El director del momento, Miguel del Arco, estrena su versión del gran texto de Nikolái Gógol en un montaje en el que dirige un amplio elenco encabezado por Gonzalo de Castro y Fernando Albizu.
Los montajes de Miguel del Arco siempre han tenido momentos distendidos, momentos para la risa (unos más que otros). Aquí, definitivamente, se ha puesto manos a la obra con una comedia. Y no con cualquier comedia, sino una en la que al final se nos advierte de que nos estamos riendo de nosotros mismos. Que nadie se ofenda. Nada más sano en la vida que reírse de uno mismo. No por tópico es menos cierto. Nikolái Gógol publicó El Inspector en 1936 y la concibió como una divertida sátira acerca de la codicia y la estupidez de los burócratas. Está escrita en forma de comedia de errores y es considerada por los estudiosos como una de las obras más significativas del teatro ruso. A nada que le echemos un vistazo a su argumento, veremos lo fácil que es hacer un paralelismo con situaciones actuales, por desgracia, harto habituales. Parece mentira que una obra rusa de hace casi 200 años nos retrate tan bien hoy en día, pero así es el ser humano, aficionado a tropezar con la piedra de la ambición y el poder una y otra vez.

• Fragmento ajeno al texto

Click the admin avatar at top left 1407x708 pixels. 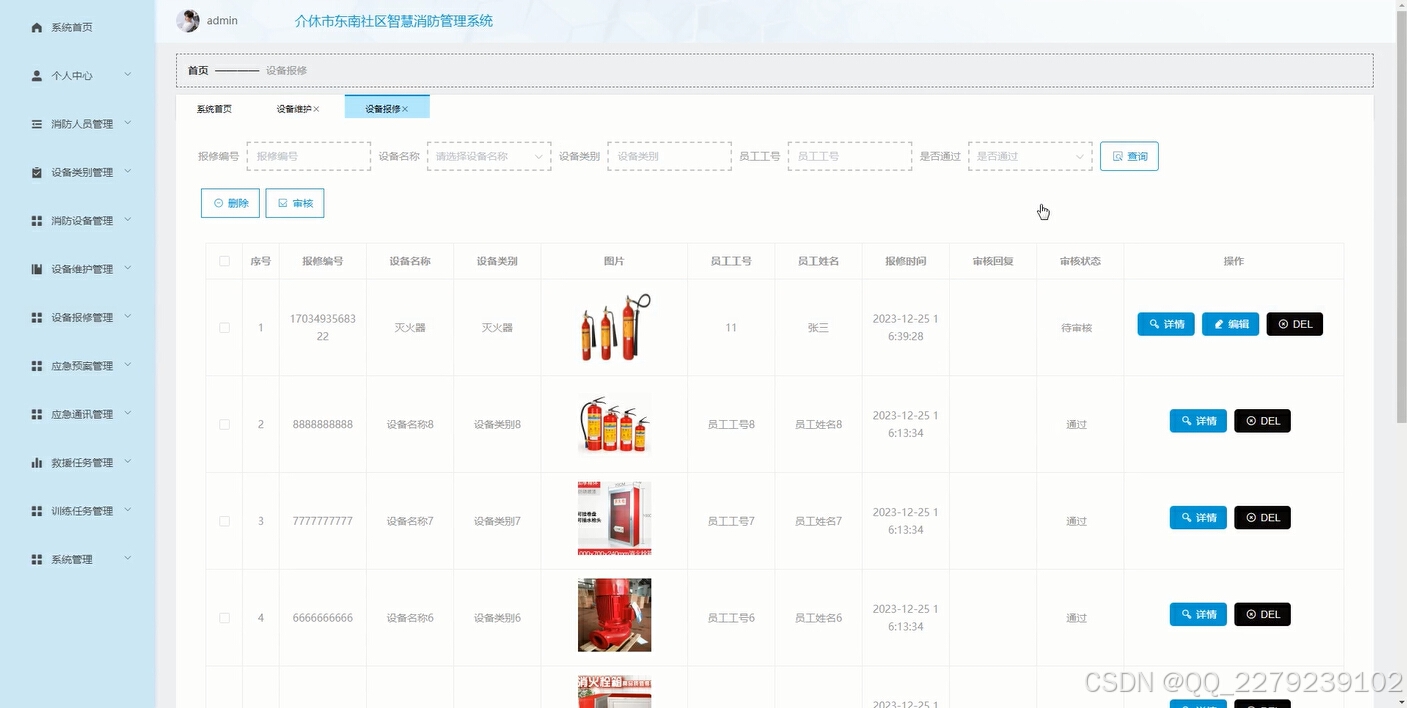click(x=187, y=20)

Lo que hoy llamaríamos una auditoría
Un alcalde corrupto (qué raro) de una pequeña localidad rusa se entera de que va a llegar un inspector del Gobierno de San Petersburgo a investigar ciertos deslices. Acto seguido, se desa- ta el pánico, porque parece que los deslices ni son pocos ni pequeños. Todo el mundo acepta sobornos, se ha desviado el dinero que estaba en principio destinado a un nuevo hospital y en el vestíbulo principal de los juzgados, que no se usan a penas, anidan los gansos. A todo esto, un joven de la capital llamado Khlestakov, un holgazán que vive a crédito y que ha perdido todo su dinero jugando a las cartas, está alojado en un hotel del pueblo. El alcalde y los suyos van y confunden al patán este con el inspector que tiene que llegar y se monta el cristo. Khlestakov se da cuenta de la jugada y se mete rápidamente en el papel de inspector, aprovechándose de las obsequiosas atenciones de los funcionarios municipales. Les saca el dinero, seduce a sus mujeres y hasta se promete en matrimonio con la hija del alcalde, mientras afuera, en la calles, una muchedumbre de comerciantes eleva sus quejas al inspector (sin saber que se trata de un impostor) por los abusos del primer edil y sus secuaces.

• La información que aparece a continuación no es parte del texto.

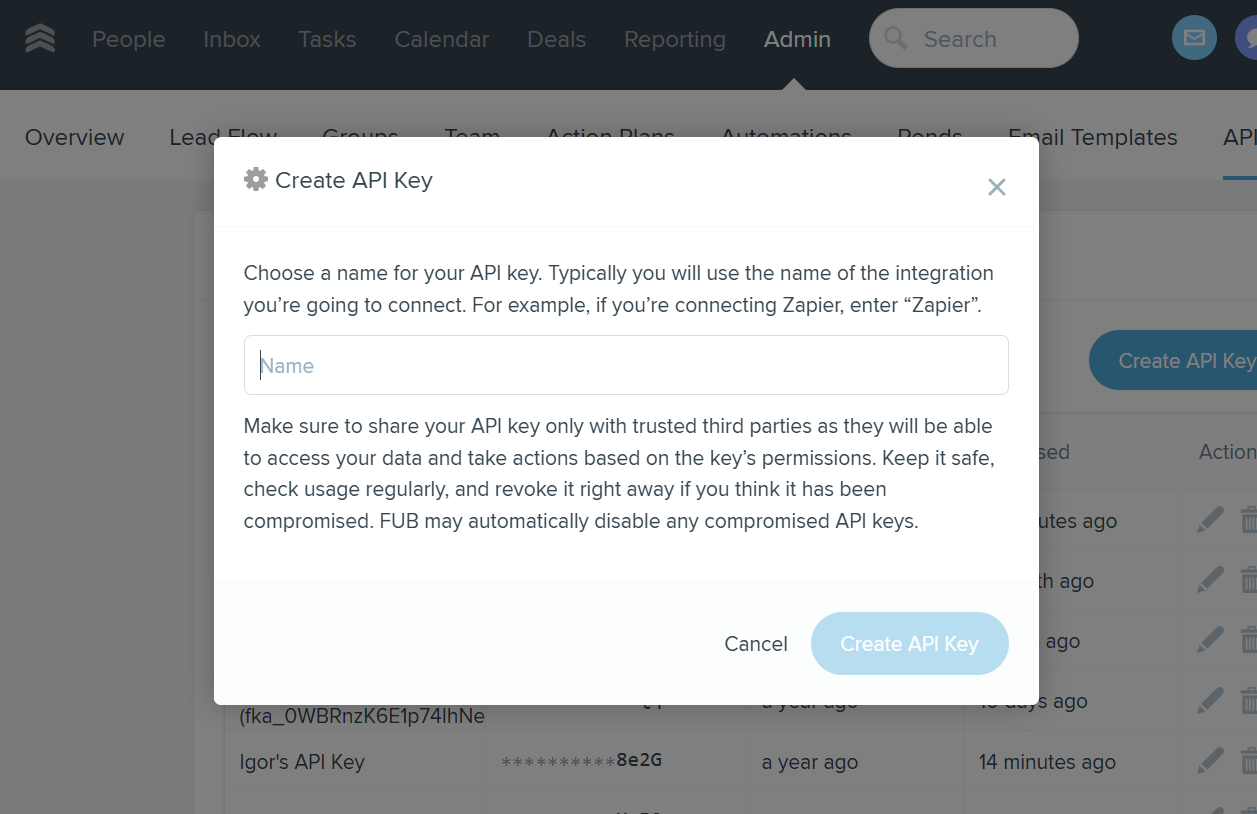
Task: Delete Igor's API Key using trash icon
Action: pyautogui.click(x=1249, y=761)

Aquí sólo se salva… la risa
Aquella Rusia de Nicolás I, con una mayoría exclavizada, no muestra tantas diferencias con la Rusia de Putin, por mucho que los ciudadanos parezcan más libres. Ni siquiera hay tanta diferencia entre las sociedades absolutistas de entonces y las capitalistas de ahora. Por lo menos entonces, los de abajo, tenían conciencia de exclavos. Hoy nos conformamos con la fantasía democrática, con pensar que un@s señor@s nos representan en los órganos de gobierno y que el capitalismo nos ha traído la libertad a la Historia. Pero mandar, mandan la codicia y la ambición, y bien sano es que la inteligencia a veces se use para reírse de todo ello. Lo explica Miguel del Arco, citando al propio Gógol cuando dice que “nadie ha advertido al único personaje honrado que figura en mi comedia. Es la risa. La risa era noble porque se decidió a mostrarse a pesar del bajo concepto que de ella se tiene en el mundo. La risa tiene más valor y es más profunda de lo que se piensa. No la risa ligera que sirve de distracción y diversión a los hombres que no tienen nada que hacer. Me refiero a la risa que brota de la diáfana naturaleza humana, que profundiza en el tema y hace resaltar lo que de otro modo pasaría inadvertido.” Nada más que añadir, o sí… jajajajaja.